De acordo com o regulamento do campeonato, os troféus seriam entregues no domingo de carnaval na balança da Praça Onze.

Além de área de destaque pela casa de Tia Ciata de outras baianas, a Praça Onze também era o local onde as mercadorias que se destinavam às mercearias e barracas do Centro eram avaliadas e pesadas pra a cobrança dos impostos – daí sua famosa balança. Como distração, após o trabalho os carregadores promoviam batuques e pequenas rodas de samba onde os versos de improviso eram o destaque das comemorações.

Por isso a escolha da balança para a entrega dos troféus. O que Zé Espinguela não esperava era a revolta da turma da Mangueira e da turma do Estácio com o resultado. Corria a boca pequena que haveria quebra-quebra no domingo de carnaval, dia da entrega dos prêmios. Espinguela, então, inteligentemente, comprou três troféus idênticos, colocou-os lado a lado, o primeiro enrolado com fitas azul e branco (da Vai como Pode), o segundo com vermelho e branco (Deixa Falar) e o terceiro com fitas verde e rosa (da Mangueira). A briga não aconteceu e festa correu solta.

Acabamos de ouvir o samba “Madureira”, de Heitor dos Prazeres na voz do próprio. Dito isto, um grande abraço a todos e até o nosso próximo NO TEMPO DO SAMBA.





MALANDROS E POLACAS

por Antonio Marcelo Jackson




Sem dúvida que o coração da Pequena África residia, como já disse o pesquisador Humberto Franceschi, num retângulo entre as ruas Visconde de Itaúna e Senador Eusébio, fechado pelas ruas de Santana e Marques de Pombal. Era a então Praça Onze, onde hoje está a estátua em homenagem a Zumbi dos Palmares, na Avenida Presidente Vargas, Centro do Rio de Janeiro. Lá aconteciam as principais festividades; lá surgira o samba nas oficiais mãos de Donga e Mauro de Almeida; por aquelas bandas e outras nos arredores existiam inúmeros clubes dançantes em precárias estruturas possuindo, quando muito, um piano. Em um deles, escreve o pesquisador Franceschi, conta-se que um jornalista chamado Romeu Arede, adepto de consumir bebidas e não pagar, foi barrado certa noite. Como vingança escreveu o dito jornalista nos dias seguintes que aqueles clubes eram locais de gente sem pudor, “onde os escuros cometiam gafes”. Pensando na ofensa, sem querer o triste Arede criou o termo gafieira.

◆ Tarefa ◆
Escreva a continuação do trecho sobre a Praça Onze e a história do samba, começando logo após a última frase.

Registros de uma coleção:
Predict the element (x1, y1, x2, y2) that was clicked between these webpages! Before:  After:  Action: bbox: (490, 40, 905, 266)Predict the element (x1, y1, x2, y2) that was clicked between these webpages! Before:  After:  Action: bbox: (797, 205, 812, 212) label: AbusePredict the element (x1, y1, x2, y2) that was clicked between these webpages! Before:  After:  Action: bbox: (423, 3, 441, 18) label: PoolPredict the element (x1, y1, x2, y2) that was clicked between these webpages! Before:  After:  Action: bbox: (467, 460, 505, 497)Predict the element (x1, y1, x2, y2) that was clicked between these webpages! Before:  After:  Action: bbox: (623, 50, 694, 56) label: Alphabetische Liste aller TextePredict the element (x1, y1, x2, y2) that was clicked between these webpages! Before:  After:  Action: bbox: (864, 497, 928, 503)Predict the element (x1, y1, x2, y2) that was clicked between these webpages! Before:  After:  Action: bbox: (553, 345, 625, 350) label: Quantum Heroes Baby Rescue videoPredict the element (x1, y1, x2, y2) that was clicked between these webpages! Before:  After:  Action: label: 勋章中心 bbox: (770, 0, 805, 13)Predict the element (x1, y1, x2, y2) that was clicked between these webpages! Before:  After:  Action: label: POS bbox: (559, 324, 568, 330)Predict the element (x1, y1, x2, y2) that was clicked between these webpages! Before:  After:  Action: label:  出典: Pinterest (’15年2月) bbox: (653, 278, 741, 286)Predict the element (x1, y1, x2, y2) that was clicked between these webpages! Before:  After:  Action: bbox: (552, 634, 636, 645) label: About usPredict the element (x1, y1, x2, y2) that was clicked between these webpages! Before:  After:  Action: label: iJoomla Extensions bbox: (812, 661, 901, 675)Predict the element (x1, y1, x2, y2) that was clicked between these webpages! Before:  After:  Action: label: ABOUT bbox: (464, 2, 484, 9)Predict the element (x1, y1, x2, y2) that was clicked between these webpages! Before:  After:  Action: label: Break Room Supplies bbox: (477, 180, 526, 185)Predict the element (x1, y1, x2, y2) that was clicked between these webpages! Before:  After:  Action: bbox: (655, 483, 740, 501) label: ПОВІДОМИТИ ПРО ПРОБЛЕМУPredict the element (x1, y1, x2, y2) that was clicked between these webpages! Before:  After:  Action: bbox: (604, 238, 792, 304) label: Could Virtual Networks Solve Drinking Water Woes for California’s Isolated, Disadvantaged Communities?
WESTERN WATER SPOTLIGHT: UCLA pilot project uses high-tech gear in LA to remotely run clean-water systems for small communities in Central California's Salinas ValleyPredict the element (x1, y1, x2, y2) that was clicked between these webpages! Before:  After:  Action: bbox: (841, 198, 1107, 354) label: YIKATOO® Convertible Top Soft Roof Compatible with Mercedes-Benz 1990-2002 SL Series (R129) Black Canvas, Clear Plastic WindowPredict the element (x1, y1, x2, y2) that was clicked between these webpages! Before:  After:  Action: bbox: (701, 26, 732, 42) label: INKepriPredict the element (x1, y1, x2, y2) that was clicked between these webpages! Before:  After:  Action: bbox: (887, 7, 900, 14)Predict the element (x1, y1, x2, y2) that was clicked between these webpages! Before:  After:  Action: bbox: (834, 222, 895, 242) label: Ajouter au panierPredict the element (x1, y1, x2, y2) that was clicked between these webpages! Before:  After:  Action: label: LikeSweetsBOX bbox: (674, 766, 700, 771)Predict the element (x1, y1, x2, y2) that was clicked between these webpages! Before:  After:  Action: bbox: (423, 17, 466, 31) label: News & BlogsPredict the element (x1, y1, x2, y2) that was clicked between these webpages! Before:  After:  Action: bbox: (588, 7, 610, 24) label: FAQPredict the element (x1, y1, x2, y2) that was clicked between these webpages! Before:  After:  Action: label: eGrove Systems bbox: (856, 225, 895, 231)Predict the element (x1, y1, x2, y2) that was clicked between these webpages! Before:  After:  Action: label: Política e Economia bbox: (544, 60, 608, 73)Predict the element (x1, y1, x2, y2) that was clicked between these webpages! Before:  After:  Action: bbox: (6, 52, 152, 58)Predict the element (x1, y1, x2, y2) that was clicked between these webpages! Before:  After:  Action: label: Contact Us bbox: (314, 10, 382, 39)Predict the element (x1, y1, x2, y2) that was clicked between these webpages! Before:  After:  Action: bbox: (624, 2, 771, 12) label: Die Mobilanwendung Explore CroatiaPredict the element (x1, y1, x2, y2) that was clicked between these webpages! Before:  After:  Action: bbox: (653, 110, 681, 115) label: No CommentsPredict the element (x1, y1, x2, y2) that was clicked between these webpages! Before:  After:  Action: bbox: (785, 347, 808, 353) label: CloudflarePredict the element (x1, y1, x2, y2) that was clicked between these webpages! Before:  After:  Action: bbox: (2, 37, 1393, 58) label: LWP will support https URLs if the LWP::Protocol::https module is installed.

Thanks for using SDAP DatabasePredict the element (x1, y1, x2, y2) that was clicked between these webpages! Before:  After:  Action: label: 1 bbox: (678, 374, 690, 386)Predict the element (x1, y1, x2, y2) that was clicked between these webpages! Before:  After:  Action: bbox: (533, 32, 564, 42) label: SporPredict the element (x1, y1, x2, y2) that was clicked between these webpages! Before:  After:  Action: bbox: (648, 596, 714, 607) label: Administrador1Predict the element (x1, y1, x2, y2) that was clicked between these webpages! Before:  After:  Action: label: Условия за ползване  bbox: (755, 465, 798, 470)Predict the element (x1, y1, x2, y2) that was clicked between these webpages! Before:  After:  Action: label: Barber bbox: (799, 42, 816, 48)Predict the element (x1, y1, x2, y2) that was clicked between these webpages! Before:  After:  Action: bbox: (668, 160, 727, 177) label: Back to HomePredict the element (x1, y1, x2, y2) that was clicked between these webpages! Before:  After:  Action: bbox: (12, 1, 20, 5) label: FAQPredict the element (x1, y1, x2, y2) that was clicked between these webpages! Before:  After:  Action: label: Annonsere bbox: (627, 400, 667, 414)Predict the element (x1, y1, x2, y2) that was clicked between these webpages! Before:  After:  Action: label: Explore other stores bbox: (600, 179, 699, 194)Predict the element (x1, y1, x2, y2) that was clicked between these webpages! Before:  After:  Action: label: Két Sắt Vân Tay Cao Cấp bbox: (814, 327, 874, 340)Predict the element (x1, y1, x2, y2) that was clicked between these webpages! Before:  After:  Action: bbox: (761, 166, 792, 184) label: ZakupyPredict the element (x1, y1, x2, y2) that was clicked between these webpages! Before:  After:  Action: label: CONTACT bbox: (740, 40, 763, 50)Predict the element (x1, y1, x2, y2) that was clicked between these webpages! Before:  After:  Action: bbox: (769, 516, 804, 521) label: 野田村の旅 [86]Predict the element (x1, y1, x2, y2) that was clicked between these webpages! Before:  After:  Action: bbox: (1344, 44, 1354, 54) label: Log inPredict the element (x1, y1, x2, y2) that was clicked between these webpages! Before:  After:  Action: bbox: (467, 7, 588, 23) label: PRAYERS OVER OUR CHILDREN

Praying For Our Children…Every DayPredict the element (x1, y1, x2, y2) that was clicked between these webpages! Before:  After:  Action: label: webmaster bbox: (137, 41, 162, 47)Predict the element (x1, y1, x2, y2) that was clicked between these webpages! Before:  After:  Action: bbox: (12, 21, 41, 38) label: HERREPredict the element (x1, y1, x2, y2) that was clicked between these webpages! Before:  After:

◆ Resultado ◆
Próximo da Praça Onze, na direção de quem vai para a região do Rio Comprido e daí para São Cristóvão, um bairro surgira como conseqüência da política do bota-abaixo do prefeito Pereira Passos nos primeiros anos do século XX: era a chamada Cidade Nova, ao lado da conhecida Zona do Mangue, que desde a década de 1870 concentrava o baixo meretrício no Rio de Janeiro.
De um lado, um número sem-fim de indivíduos que pouco a pouco foram caracterizados de capoeiras, isto porque, parte significativa deles tivera origem em soldados que, afastados das ações militares e desempregados, tornavam-se adeptos da capoeira, luta angolana e mais do que conhecida entre os bantos do Rio de Janeiro. Temidos por boa parte da sociedade, não demorou muito para que vários se vissem envolvidos na política como cabos eleitorais, particularmente em uma época em que a violência explícita e ausência de qualquer escrúpulo nas práticas eleitorais, sumiço de urnas e votos fantasmas, eram termos comuns a arte da política. Não custa lembrar, por exemplo, a eleição de Hermes da Fonseca para a presidência da República com exatos 400 mil votos – nenhum a mais, nenhum a menos.
É da figura do capoeira que irá surgir após a década de 1920 o chamado malandro carioca.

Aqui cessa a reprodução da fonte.